(Beginning of Exercise input)

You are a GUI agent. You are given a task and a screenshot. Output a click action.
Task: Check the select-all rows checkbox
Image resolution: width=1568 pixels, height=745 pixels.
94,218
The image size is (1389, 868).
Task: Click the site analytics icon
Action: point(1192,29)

(End of Exercise input)

[How to complete this task] All of the entries should be output exactly as they appear above.

[Task response]
You are a GUI agent. You are given a task and a screenshot. Output a click action.
Task: Check the select-all rows checkbox
Image resolution: width=1568 pixels, height=745 pixels.
94,218
The image size is (1389, 868).
Task: Click the site analytics icon
Action: point(1192,29)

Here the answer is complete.